For reference, this is what I put in the Logout URL under the Ignition IdP settings. I had to add everything after the “?” myself because I would get errors from Cognito (even though those aren’t the proper parameters for the logout endpoint according to documentation).
https://customdomain.auth.us-somewhere-1.amazoncognito.com/logout?client_id=XXXXX&response_type=code&redirect_uri=http://localhost:8088/data/federate/callback/oidc

This is what the well-known configuration returned

{"authorization_endpoint":"https://customdomain.auth.us-somewhere-1.amazoncognito.com/oauth2/authorize" ,"id_token_signing_alg_values_supported":["RS256"] ,"issuer":"https://cognito-idp.us-somewhere-1.amazonaws.com/XXXXXXXX" ,"jwks_uri":"https://cognito-idp.us-somewhere-1.amazonaws.com/XXXXXXXX/.well-known/jwks.json" ,"response_types_supported":["code","token"] ,"scopes_supported":["openid","email","phone","profile"] ,"subject_types_supported":["public"] ,"token_endpoint":"https://customdomain.auth.us-somewhere-1.amazoncognito.com/oauth2/token" ,"token_endpoint_auth_methods_supported":["client_secret_basic","client_secret_post"] ,"userinfo_endpoint":"https://customdomain.auth.us-somehwere-1.amazoncognito.com/oauth2/userInfo"}

If that’s the case, then Ignition will be unable to log the user out of their IdP session.

I’m no AWS Cognito expert, but a quick glance at their docs and some basic google searching has led me to believe that they do not support RP-initiated logout.
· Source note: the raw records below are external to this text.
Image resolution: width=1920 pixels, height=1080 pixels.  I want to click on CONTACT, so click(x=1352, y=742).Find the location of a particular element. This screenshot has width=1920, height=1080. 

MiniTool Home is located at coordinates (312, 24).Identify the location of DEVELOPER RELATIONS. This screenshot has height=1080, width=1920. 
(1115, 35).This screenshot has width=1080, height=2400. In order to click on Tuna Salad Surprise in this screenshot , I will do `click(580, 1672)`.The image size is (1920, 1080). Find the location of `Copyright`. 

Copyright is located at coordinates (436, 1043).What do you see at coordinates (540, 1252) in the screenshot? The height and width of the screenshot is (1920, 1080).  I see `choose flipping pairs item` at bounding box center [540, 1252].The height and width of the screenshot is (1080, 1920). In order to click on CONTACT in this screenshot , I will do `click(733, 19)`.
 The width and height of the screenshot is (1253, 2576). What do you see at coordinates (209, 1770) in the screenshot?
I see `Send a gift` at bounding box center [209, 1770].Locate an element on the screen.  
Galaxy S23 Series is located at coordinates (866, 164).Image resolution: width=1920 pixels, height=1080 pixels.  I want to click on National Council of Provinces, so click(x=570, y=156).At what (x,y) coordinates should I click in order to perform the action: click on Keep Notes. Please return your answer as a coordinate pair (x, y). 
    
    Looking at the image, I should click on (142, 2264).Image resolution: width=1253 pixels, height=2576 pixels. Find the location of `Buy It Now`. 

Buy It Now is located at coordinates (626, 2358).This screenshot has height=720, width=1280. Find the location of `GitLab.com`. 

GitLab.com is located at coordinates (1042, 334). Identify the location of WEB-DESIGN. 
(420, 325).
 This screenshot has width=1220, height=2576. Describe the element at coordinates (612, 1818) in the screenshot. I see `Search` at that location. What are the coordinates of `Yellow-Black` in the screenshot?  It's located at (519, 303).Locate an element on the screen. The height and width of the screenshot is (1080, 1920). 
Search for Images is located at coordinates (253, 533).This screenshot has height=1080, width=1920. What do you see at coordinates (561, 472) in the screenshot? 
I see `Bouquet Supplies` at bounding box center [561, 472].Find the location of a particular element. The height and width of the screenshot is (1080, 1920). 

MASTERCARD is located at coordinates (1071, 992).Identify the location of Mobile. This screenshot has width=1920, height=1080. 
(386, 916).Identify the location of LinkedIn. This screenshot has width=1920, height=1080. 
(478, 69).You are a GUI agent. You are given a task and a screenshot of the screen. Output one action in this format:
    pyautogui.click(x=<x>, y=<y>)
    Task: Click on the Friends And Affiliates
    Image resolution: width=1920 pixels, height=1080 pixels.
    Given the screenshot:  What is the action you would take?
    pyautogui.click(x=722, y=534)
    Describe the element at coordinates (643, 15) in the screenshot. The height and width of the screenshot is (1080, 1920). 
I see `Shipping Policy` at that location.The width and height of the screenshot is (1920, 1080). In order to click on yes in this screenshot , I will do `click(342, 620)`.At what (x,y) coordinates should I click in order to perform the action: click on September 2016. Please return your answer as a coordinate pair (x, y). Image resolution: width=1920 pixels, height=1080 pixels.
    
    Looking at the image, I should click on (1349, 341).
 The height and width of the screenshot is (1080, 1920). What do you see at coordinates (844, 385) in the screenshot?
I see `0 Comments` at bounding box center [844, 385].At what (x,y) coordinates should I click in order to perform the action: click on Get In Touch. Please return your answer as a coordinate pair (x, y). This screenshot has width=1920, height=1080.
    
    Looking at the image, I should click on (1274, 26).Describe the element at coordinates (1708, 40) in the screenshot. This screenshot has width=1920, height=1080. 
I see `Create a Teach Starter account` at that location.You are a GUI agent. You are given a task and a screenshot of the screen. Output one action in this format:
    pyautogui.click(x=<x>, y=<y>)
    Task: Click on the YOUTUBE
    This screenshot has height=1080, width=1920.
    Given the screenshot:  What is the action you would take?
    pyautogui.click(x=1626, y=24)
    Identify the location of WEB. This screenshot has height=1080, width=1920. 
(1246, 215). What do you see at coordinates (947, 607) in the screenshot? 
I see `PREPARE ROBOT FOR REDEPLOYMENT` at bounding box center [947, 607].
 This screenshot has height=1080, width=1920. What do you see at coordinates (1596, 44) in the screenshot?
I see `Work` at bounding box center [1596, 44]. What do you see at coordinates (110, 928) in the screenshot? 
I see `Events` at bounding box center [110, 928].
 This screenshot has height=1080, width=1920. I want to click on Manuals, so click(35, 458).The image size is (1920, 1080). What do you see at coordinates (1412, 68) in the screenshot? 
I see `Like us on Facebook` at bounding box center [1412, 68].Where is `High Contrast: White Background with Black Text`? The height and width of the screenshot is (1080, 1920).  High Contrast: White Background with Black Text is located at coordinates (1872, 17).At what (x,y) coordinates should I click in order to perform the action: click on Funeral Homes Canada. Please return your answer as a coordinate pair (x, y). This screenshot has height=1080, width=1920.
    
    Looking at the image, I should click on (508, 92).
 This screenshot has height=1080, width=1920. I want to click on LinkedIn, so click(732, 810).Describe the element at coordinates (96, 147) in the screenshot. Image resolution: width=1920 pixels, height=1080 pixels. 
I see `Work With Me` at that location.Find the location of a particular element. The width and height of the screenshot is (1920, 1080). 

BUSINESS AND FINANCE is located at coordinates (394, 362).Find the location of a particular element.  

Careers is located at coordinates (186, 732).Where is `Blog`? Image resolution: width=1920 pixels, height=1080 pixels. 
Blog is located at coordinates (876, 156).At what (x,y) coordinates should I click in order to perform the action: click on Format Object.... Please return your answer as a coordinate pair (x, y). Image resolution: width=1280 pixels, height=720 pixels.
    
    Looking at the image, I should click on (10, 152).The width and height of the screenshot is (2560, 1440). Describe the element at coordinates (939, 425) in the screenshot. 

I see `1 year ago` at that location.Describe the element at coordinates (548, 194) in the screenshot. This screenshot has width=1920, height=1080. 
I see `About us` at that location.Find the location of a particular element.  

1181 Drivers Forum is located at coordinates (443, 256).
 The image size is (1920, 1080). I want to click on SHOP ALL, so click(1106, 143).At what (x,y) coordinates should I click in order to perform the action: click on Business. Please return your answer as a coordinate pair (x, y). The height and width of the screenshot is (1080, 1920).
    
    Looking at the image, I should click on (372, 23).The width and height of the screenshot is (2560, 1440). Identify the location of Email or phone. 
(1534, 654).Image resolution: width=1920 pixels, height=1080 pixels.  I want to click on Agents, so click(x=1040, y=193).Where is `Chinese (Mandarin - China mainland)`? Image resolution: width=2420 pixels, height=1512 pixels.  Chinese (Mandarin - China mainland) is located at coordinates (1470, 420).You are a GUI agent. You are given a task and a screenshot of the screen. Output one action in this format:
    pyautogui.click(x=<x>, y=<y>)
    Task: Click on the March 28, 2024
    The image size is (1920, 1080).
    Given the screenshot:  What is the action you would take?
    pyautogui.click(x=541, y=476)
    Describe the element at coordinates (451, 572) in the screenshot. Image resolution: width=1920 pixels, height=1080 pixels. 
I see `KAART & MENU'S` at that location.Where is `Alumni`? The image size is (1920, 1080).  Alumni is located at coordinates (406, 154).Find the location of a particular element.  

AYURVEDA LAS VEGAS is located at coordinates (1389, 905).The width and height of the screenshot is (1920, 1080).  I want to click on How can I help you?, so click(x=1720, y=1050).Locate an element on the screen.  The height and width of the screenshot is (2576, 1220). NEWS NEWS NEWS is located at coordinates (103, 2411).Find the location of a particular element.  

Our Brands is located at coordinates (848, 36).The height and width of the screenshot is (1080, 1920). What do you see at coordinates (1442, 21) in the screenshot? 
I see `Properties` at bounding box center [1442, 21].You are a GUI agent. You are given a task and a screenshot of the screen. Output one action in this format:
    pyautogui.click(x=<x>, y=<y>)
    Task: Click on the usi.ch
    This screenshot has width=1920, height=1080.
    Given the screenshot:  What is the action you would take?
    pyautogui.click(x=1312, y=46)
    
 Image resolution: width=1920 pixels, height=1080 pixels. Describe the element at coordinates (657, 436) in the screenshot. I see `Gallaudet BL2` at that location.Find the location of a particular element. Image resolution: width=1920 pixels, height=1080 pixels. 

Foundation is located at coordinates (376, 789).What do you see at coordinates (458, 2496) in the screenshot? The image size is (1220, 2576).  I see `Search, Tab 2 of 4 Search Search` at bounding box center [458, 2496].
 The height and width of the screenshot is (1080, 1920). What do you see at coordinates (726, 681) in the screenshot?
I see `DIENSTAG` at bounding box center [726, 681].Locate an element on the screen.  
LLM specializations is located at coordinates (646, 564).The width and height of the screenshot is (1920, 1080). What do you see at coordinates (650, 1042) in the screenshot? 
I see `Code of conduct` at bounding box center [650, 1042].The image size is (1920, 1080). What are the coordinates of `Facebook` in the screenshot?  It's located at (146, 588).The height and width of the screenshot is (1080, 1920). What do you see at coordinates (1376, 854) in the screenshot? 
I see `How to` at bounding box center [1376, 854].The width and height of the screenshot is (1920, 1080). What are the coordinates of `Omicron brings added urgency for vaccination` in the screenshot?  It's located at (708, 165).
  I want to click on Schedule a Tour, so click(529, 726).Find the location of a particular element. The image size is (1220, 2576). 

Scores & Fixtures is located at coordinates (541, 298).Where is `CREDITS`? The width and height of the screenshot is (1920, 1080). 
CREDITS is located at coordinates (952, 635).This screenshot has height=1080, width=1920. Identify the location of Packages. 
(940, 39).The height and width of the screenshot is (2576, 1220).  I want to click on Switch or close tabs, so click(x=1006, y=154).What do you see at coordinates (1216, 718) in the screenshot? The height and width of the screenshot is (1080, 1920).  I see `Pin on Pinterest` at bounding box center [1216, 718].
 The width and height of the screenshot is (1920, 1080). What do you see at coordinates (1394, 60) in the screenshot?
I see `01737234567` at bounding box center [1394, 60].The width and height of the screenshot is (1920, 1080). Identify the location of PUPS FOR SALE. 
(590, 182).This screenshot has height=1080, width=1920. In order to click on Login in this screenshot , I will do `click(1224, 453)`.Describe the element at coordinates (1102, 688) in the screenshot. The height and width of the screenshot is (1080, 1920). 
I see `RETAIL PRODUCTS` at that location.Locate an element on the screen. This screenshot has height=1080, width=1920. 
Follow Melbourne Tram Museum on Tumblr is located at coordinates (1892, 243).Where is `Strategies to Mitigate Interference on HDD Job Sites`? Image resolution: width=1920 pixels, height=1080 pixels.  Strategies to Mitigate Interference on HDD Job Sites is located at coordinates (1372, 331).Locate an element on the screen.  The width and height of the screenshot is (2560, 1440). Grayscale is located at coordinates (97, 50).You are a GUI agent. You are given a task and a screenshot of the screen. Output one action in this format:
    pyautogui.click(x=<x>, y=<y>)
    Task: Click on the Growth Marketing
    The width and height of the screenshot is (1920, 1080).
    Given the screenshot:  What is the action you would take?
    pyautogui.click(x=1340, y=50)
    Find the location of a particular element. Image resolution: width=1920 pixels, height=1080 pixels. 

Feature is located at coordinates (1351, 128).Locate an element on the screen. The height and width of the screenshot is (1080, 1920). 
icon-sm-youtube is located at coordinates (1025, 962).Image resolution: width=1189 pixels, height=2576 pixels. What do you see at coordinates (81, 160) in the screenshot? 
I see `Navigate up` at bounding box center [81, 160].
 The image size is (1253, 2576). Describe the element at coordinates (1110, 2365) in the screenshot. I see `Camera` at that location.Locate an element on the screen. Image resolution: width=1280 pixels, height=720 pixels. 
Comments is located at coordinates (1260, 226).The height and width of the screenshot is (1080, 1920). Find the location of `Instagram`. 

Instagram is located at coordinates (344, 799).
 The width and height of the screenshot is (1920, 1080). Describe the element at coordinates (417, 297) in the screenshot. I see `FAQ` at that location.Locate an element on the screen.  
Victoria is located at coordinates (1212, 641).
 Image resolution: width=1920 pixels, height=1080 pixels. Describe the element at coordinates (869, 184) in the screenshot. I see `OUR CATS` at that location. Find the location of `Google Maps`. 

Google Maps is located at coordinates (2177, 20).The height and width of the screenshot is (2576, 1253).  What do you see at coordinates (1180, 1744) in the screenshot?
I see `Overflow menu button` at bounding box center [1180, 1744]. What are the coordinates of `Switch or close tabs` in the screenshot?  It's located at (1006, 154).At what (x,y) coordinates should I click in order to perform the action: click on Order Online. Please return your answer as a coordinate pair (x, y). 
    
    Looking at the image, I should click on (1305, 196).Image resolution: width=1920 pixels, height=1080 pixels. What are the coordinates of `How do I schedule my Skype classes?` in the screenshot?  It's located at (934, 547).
They do have logout endpoints which do not comply with the OIDC spec. In theory, you could build your own web app which adapts the standard RP-initated logout URL format with which Ignition complies to the non-standard logout URL format that AWS cognito expects. This web app would have to be able to handle the redirect back from Cognito and adapt the redirect back to the Ignition callback URL. This “web app” could be built using the web dev module in theory… But that’s a lot of work, you might also want to explore other IdPs if that is an option…

Joel, I got it working. Thanks for the help. There were a few things I found out during this process:

  1. Cognito expects 2 parameters in the logout endpoint. client_id and logout_url, which Ignition does not send…perhaps because it is not in the OpenID spec.
  2. Cognito returns back erroneous errors when logout_url is not specified and assumes you want to perform a redirect…so expects a different set of parameters.
  3. The Ignition Logout URL code had to have “exact” casing as the Cognito Sign out URL. Because Perspective uses the project name in the URL as it is typed, I had only entered the lower cased version in the Sign Out URLs on Cognito.

This thread explains it a bit better

Oh I see, so you are hard-coding the client_id and logout_url query params in the logout URL and the logout_url param points to one of your projects in Perspective? Ignition will still encode some extra query params as per the OIDC spec onto the configured logout URL but AWS cognito is clearly tolerant of those extra params, and luckily they do not clash with the ones they expect. I could see how that might work. Glad you figured something out.

Correct. Leaving Logout URL blank (as it is by default) caused an error of missing parameters, so I started hard-coding what it wanted one by one.

I was also able to implement boto3 site-package into Ignition so now I have ability to perform CRUD operations on users and groups via Ignition. It would be nice if this could somehow be incorporated into an IdP/Database Hybrid approach or at least give the Ignition Usersource the ability to send commands to Cognito as opposed to Active Directory’s LDAP protocol.